Bitwise Functions
Bitwise functions operate from right to left, with shorter operands padded with binary zeroes to the left. Each result is a byte field the size of the longer operand, except BIT_NOT, which takes a single byte operand and returns the same-sized operand.
The external bitwise functions are:
BIT_ADD
Returns the logical "add" of two byte operands; any overflow is disregarded.
"Logical add" is adding the binary content of the two operands as if they were unsigned binary integers.

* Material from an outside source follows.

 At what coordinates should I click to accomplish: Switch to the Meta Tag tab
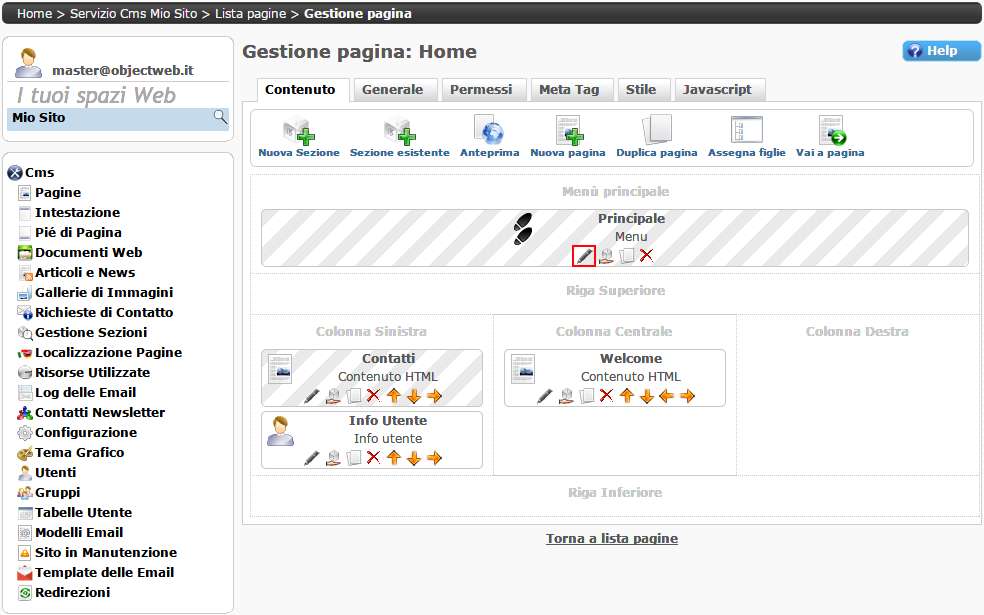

If the sum does not fit in the result field, the overflow is disregarded and the rest is retained. For example, the result of adding 200 and 90 would be 290, but 290 does not fit in one byte (maximum value is 255), so the overflow is disregarded and the logical add result is 34 (290 minus 256).
BIT_AND
Returns the logical "and" of two byte operands. If two bits are 1, the answer is 1; otherwise the answer is 0.
BIT_NOT
Returns the logical "not" of a single byte operand.
BIT_OR
Returns the logical "or" of two byte operands. If either or both bits are 1, the answer is 1.
BIT_XOR
Returns the logical "xor" of two byte operands. If either, but not both, bits is 1, the answer is 1; otherwise the answer is 0.
INTEXTRACT(byte, n)
Similar to the CHAREXTRACT string function. Returns the nth byte as an integer. For example: intextract(X'0A020C04', 3) returns 12, which is the integer value for the third byte '0C'.
n is an integer field. If n is less than 1 or larger than the number of bytes available, then a 0 is returned. For example: intextract(X'0A020C04', -2) or intextract(X'0A020C04', 5) both return 0.
HASH
HASH(expr)
Operand type: Any except long types
Result type: INTEGER4
Generates a four-byte numeric value from expressions of all data types except long types. The implicit size for the expression can affect the result.
SELECT HASH(1), HASH(int1(1)), HASH(int2(1)), HASH(int4(1))\g
returns the following single row:
Col1 Col2 Col3 Col4
--------------------------------------------------
-1489118143 1526341860 ‑1489118143 1711753094
Note: Because the constant 1 is implicitly a short integer, only the return values for HASH(1) and HASH(int2(1)) match. For the remaining columns, the difference in the number of bytes holding the integer leads to a different hash value. Also, the generated hash value is not guaranteed unique, even if the input values are unique.